You are viewing a plain text version of this content. The canonical link for it is here.

Posted to user@flink.apache.org by Kürşat Kurt <ku...@kursatkurt.com> on 2016/09/30 20:52:05 UTC

SVM classification problem.

Hi;

 

I am trying to train and predict with the same set. I expect that accuracy
shuld be %100, am i wrong?

If i try to predict with the same set; it is failing, also it classifies
like "-1" which is not in the training set.

What is wrong with this code?

 

Code:

def main(args: Array[String]): Unit = {

    val env = ExecutionEnvironment.getExecutionEnvironment

    val training = Seq(

      new LabeledVector(1.0, new SparseVector(10, Array(0, 2, 3), Array(1.0,
1.0, 1.0))),

      new LabeledVector(1.0, new SparseVector(10, Array(0, 1, 5, 9),
Array(1.0, 1.0, 1.0, 1.0))),

      new LabeledVector(0.0, new SparseVector(10, Array(0, 2), Array(0.0,
1.0))),

      new LabeledVector(0.0, new SparseVector(10, Array(0), Array(0.0))),

      new LabeledVector(0.0, new SparseVector(10, Array(0, 2), Array(0.0,
1.0))),

      new LabeledVector(0.0, new SparseVector(10, Array(0), Array(0.0))))

 

    val trainingDS = env.fromCollection(training)

    val testingDS = env.fromCollection(training)

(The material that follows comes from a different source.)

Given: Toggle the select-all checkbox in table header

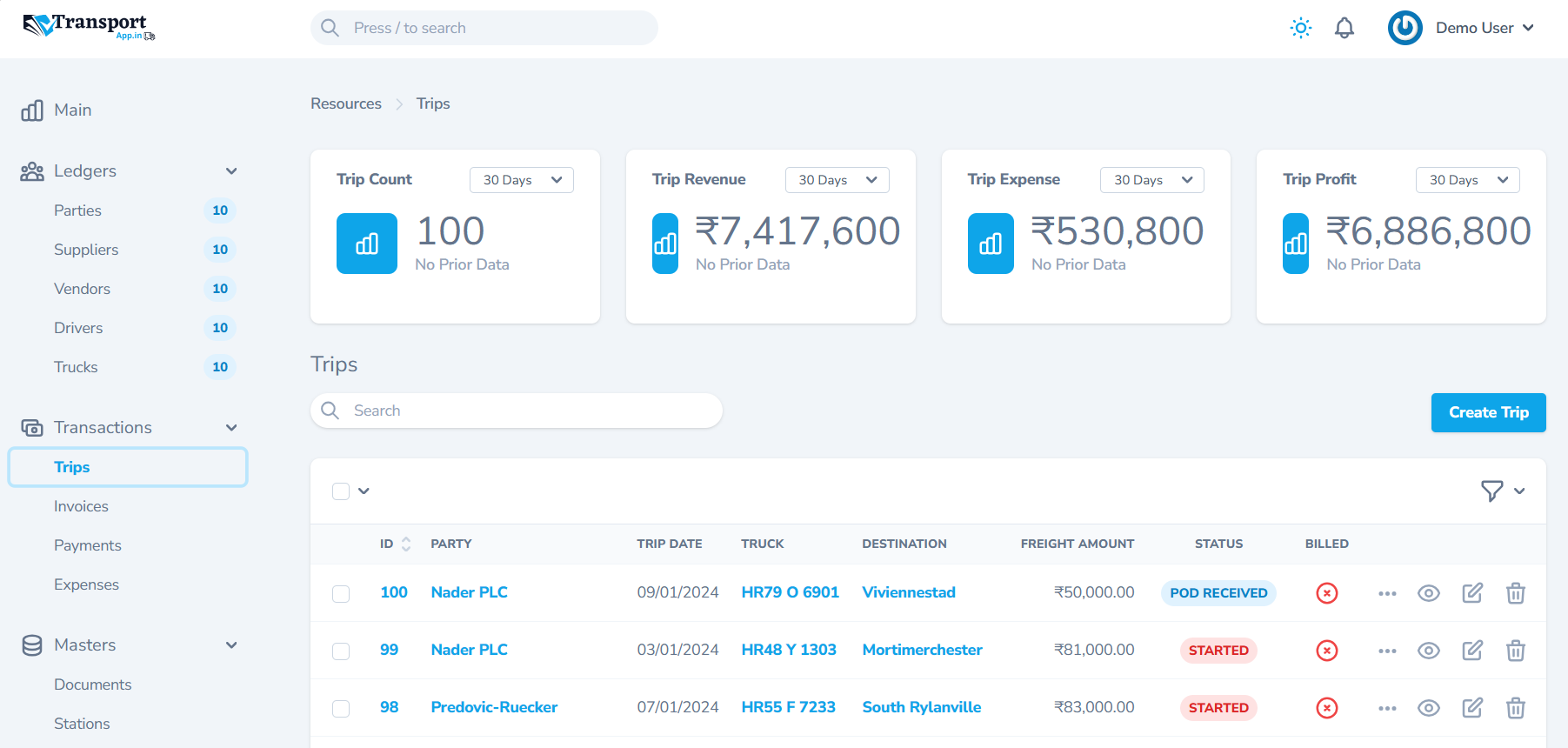Looking at the screenshot, I should (341, 491).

    val svm = new SVM().setBlocks(env.getParallelism)

    svm.fit(trainingDS)

    val predictions = svm.evaluate(testingDS.map(x => (x.vector, x.label)))

    predictions.print()

    

  }

 

Output:

(1.0,1.0)

(1.0,1.0)

(0.0,1.0)

(0.0,-1.0)

(0.0,1.0)

(0.0,-1.0)

Re: SVM classification problem.

Posted by Simone Robutti <si...@radicalbit.io>.

No, you don't get 100% accurracy in this case. You don't even want that, it
would be a severe case of overfitting. You would have that only in the case
that your dataset is linearly separable or separable with a finely tuned
kernel, but in that case SVM would be an overkill and more traditional
methodologies would suffice.

Flink SVM's implementation for binary classification returns "-1" as
default label for the "negative" class. It's a rather raw implementation so
it's better to use it exclusively if you have a clear idea of the
underlying process, otherwise you could have problems if you treat it as a
black box like you would do with more mature ML libraries.

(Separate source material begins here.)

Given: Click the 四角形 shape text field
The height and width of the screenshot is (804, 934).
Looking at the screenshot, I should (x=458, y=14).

2016-09-30 22:52 GMT+02:00 Kürşat Kurt <ku...@kursatkurt.com>:

> Hi;
>
>
>
> I am trying to train and predict with the same set. I expect that accuracy
> shuld be %100, am i wrong?
>
> If i try to predict with the same set; it is failing, also it classifies
> like “-1” which is not in the training set.
>
> What is wrong with this code?
>
>
>
> *Code:*
>
> *def* main(args: Array[String]): Unit = {
>
>     *val* env = ExecutionEnvironment.getExecutionEnvironment
>
>     *val* training = Seq(
>
>       *new* LabeledVector(1.0, *new* SparseVector(10, Array(0, 2, 3),
> Array(1.0, 1.0, 1.0))),
>
>       *new* LabeledVector(1.0, *new* SparseVector(10, Array(0, 1, 5, 9),
> Array(1.0, 1.0, 1.0, 1.0))),
>
>       *new* LabeledVector(0.0, *new* SparseVector(10, Array(0, 2), Array(
> 0.0, 1.0))),
>
>       *new* LabeledVector(0.0, *new* SparseVector(10, Array(0), Array(0.0
> ))),
>
>       *new* LabeledVector(0.0, *new* SparseVector(10, Array(0, 2), Array(
> 0.0, 1.0))),
>
>       *new* LabeledVector(0.0, *new* SparseVector(10, Array(0), Array(0.0
> ))))
>
>
>
>     *val* trainingDS = env.fromCollection(training)
>
>     *val* testingDS = env.fromCollection(training)
>
>     *val* svm = *new* SVM().setBlocks(env.getParallelism)
>
>     svm.fit(trainingDS)
>
>     *val* predictions = svm.evaluate(testingDS.map(x => (x.vector, x.label
> )))
>
>     predictions.print()
>
>
>
>   }
>
>
>
> *Output:*
>
> (1.0,1.0)
>
> (1.0,1.0)
>
> (0.0,1.0)
>
> (0.0,-1.0)
>
> (0.0,1.0)
>
> (0.0,-1.0)
>